Ms. Graves says that is always the case for the data they provide to clients, at least for now.
But other major players in the industry, like Montreal-based Leger Marketing, have embraced what’s called ‘synthetic data.’ Researchers ask survey questions of AI-enabled ‘personas’ that can mimic the responses of real humans with surprising accuracy.
“We evaluated that the quality of the answers is between 85 and 90 per cent, which is very high and much more than enough to make a marketing or business decision,” says Sarah Mottet, vice-president of transformation and AI at Leger.
The accessibility of synthetic data makes it easy for companies to gain insights quickly and at a lower cost. But Leger is transparent about its limitations.
“We would not recommend a client use this approach for a big, high-stakes decision, like a brand repositioning,” Ms. Mottet says. Clients have, however, successfully used synthetic data for smaller decisions like testing a Facebook post or a new advertising campaign. For example, a chip company could use synthetic data to whittle 30 new flavour ideas down to the best five before developing and testing them with a human panel.
Another way that Leger uses AI in its work is its ‘AIMI’ platform, which stands for AI-moderated interviews. Here, there are real respondents, but an AI interviewer asks questions (as text on a screen – they’re not using human-looking AI interviewers over video just yet) and the moderator processes responses in real time to ensure they’ve been adequately answered.

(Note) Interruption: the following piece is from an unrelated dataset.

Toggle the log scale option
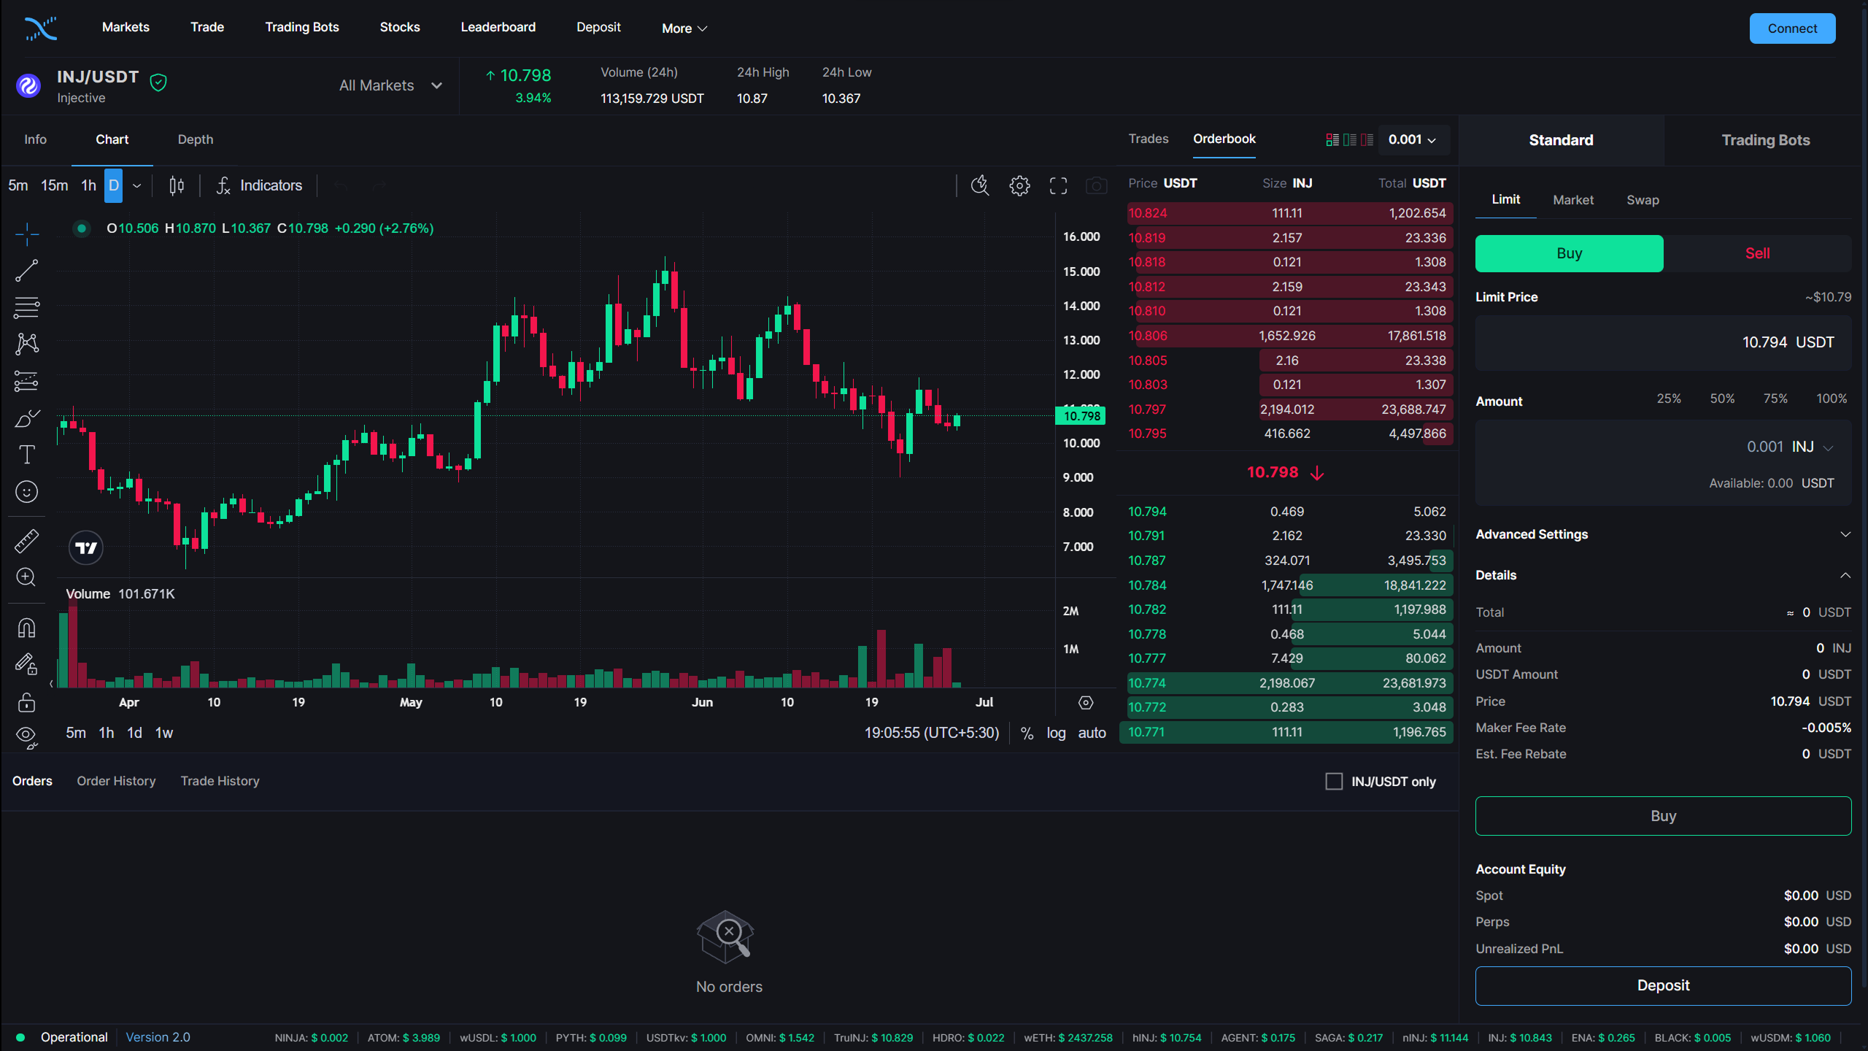This screenshot has width=1868, height=1051. pos(1056,733)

“If you didn’t answer the question, they will rephrase it and ask it back,” Ms. Mottet says. “[The AI] understands the context and they are able to ask follow-up questions.”
Guneet Nagpal, an assistant professor of marketing at Western University’s Ivey Business School, formerly worked in market research at NielsenIQ. Dr. Nagpal says she is excited about AI-enabled advancements in market research but currently feels cautious about synthetic data.
“Since it’s trained on historical data, its results might not always be up to date,” she says. “The response that we get [from AI] is based on what has been fed into it in the past. Historical data doesn’t reflect what we are thinking in the future. Humans are also evolving.”
Dr. Nagpal says that like any organization adopting AI these days, market research companies should have verification strategies in place. To prevent responses from bots, companies can use behavioural pattern analysis (checking for unusually fast completion times, repetitive answer structures or inconsistent responses), device and IP address checks, CAPTCHA systems and direct questions that filter out inattentive users. “Each organization trying to adopt AI should have this method and structure built in … to minimize errors,” she says.
At Cashew, researchers go over a checklist to ensure that the data they are getting is from human sources, says Ms. Graves. For example, they have algorithms running to ensure answers aren’t coming in too quickly so they can know a bot isn’t replying.
Looking ahead to the future, Dr. Nagpal says she could see AI market research tools like synthetic data improving in reliability and AI-generated responses becoming “closer to being human.”
Tools could also become more sophisticated, she says, like facial recognition software that analyzes a respondent’s expressions for a more detailed reaction.
“I wouldn’t be surprised if it’s happening already because the tools are available,” Dr. Nagpal says. “There will be more and more usage of AI in every industry, in every part of our lives – and in market research, as well.”